Mediterranean crossings to Italy intensify

Mediterranean crossings to Italy intensify

In less than 48 hours, nearly 2,000 migrants, mainly from the coasts of Tunisia, in the midst of an economic, political and social crisis, but also from Libya, landed in Sicily.

With our correspondent in Rome, Anne Le Nir

With the return of sunny days, Italy is facing new and particularly significant migratory flows. Since the beginning of the year, more than 28,000 migrants have landed in the south of the country compared to less than 7,000 in 2022.

On Monday evening, the Italian Coast Guard, aided by Frontex air assets and two merchant ships, managed to overcome the difficulties to rescue, in the territorial waters under their jurisdiction, 1,200 people crammed into two fishing boats: first a drifting boat with 800 migrants on board which left Cyrenaica, then another makeshift boat, carrying 400 people, also part of Libya and heading for Calabria.

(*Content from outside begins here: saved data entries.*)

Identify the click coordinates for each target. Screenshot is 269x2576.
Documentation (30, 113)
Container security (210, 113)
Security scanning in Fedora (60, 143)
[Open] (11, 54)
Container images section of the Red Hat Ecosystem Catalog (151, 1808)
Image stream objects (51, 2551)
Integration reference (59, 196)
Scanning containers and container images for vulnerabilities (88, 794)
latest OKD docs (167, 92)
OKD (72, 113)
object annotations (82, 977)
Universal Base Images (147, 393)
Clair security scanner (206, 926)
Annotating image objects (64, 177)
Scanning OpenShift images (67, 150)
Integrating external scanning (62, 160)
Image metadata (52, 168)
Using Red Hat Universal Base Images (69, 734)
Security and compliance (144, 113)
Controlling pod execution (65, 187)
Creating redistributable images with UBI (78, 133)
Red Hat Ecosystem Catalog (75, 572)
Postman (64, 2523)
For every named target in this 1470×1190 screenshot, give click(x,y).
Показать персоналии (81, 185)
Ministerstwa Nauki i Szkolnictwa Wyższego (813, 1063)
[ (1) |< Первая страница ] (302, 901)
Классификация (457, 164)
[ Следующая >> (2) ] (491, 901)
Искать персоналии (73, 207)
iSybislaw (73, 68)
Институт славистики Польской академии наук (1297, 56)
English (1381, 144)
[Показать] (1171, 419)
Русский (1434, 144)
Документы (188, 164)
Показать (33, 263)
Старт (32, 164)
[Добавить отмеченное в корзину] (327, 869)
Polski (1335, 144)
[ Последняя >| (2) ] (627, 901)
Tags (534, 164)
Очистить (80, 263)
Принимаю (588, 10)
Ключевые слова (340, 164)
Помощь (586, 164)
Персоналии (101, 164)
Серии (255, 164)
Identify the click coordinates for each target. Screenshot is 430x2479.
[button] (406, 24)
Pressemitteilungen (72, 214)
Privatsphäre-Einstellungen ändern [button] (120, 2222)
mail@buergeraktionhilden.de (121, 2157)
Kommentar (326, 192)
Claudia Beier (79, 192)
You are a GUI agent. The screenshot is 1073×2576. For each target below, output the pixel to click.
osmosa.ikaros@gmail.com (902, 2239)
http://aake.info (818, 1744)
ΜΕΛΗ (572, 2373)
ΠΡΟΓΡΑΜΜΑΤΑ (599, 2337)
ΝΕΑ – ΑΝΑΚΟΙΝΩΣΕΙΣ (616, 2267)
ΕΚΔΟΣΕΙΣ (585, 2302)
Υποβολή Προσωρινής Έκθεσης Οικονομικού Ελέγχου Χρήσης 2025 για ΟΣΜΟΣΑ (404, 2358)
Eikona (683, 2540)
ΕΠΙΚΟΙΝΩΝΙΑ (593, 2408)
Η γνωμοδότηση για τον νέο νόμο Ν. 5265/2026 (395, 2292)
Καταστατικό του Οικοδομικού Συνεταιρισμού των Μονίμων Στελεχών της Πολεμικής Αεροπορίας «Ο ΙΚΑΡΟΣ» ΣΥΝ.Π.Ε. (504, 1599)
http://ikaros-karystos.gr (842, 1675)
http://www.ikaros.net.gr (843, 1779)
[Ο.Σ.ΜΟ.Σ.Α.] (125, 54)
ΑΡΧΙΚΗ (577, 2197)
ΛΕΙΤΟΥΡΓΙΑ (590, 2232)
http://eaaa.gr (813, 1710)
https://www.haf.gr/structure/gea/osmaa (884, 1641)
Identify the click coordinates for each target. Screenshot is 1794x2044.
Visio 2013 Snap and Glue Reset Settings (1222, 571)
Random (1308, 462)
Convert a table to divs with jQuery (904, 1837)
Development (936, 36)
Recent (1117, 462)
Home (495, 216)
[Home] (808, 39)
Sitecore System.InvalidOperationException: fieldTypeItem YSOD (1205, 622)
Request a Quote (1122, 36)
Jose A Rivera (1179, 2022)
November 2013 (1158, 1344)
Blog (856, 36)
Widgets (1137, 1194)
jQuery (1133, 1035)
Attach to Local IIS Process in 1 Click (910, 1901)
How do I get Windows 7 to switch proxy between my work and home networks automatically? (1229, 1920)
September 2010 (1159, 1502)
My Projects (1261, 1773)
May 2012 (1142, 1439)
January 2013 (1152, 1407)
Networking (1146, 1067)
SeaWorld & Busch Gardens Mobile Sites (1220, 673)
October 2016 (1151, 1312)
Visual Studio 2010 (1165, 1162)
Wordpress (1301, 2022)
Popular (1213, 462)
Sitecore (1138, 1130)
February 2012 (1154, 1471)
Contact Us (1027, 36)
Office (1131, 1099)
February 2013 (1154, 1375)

THE hot spot of Lampedusa currently hosts four times more migrants than its reception capacity, which is 400 places.

But transfers to other reception centers on the peninsula are slow.

This drives the mayor of the small island, Filippo Mannino, to despair, who wrote to Pope Francis to express his pain and bitterness at the recent fatal shipwrecks in the Mediterranean.